Si avvicina la Giornata della memoria (27 gennaio) e il concerto dell’Orchestra Filarmonica Israeliana in programma questo giovedì 23 gennaio al LAC di Lugano ha suscitato una serie di reazioni contrastanti che riflettono la tensione crescente in molteplici contesti culturali e politici. Ferocemente contrario, un organismo quale il “Coordinamento Unitario a sostegno della Palestina” che ha inviato qualche giorno fa una lettera “di fuoco” al Municipio di Lugano, chiedendo di annullare l’evento musicale. È evidente quindi la difficoltà di affrontare le attuali sfide politiche e culturali in un mondo sempre più polarizzato.
“In un contesto come quello attuale la cultura deve avere due funzioni”, spiega il direttore artistico del LAC sezione Musica, Andrea Amarante, ai microfoni della RSI. “Da un lato deve preservare la propria autonomia rispetto alle ideologie politiche e dall’altro deve favorire il dialogo, soprattutto in situazioni di conflitto come questa. In particolare la musica: sappiamo che è un linguaggio universale, capace di connettere le persone al di là delle differenze e delle divisioni geopolitiche, offrendo un terreno neutrale per la riflessione e il confronto. Da questo punto di vista, credo che ospitare il concerto della Orchestra Filarmonica al LAC sia assolutamente coerente con questa visione”.

“La cultura non può e non deve essere strumentalizzata”, prosegue Amarante. “E l’arte, d’altra parte, non ha bisogno di giustificazioni, perché il suo valore risiede nella sua capacità di opporsi al disumano e non di giustificarlo.
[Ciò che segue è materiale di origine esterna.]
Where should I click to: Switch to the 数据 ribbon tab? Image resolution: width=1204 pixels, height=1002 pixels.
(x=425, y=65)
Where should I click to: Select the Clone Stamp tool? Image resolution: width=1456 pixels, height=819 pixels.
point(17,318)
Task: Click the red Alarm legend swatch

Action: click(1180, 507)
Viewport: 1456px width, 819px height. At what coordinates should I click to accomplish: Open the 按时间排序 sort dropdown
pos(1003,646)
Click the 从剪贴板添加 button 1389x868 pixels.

In questa luce devo ribadire che il concerto non è un atto politico, ma è un’opportunità per riaffermare il potere della cultura e della musica come strumento di riconciliazione”.
“La libertà di espressione”, aggiunge il direttore artistico, “è il fondamento di ogni altra libertà. Sappiamo benissimo che si tratta di un principio fondamentale sancito dall’articolo 19 della Dichiarazione Universale dei diritti dell’uomo, che garantisce a tutti il diritto di esprimersi liberamente attraverso parole, opere e azioni, purché ciò non leda i diritti altrui. Nel contesto artistico, questa libertà assume un valore ancora più profondo perché ci permette di esplorare delle idee complesse, esprimere emozioni e stimolare il dialogo. È chiaro che il dissenso e la critica sono sempre legittimi. L’Orchestra Filarmonica di Israele ne ha vissuti molti nel corso della sua storia. Li conosciamo molto bene, ma il dissenso e la critica non dovrebbero mai impedire ad altri di fruire di un’espressione culturale. Ribadisco che la scelta di far esibire l’Orchestra Filarmonica di Israele non rappresenta e non implica alcuna presa di posizione politica, ma semplicemente rappresenta la difesa del diritto di ogni artista di esprimersi”.
Il LAC “opera sulla base di principi che privilegiano la pluralità culturale, l’inclusività e l’autonomia artistica”, conclude Amarante. “Questi criteri sono fondamentali per garantire che l’offerta culturale rimanga in uno spazio neutro, aperto al confronto e alle diversità. Nel caso specifico, il LAC ha scelto di ospitare l’orchestra non per avvallare alcune teorie politica, ma per onorare una tradizione musicale di altissimo livello. Noi sappiamo che l’Orchestra Filarmonica d’Israele è nata come la risposta diretta alle persecuzioni naziste, trasformando la musica in un’espressione di resilienza e di affermazione dell’umanità sopravvissuta agli orrori della Shoah. Solo in questo senso l’Orchestra può essere considerata un simbolo di Israele e non certo un emissario del governo di Israele, da cui peraltro non riceve alcun sostegno economico”.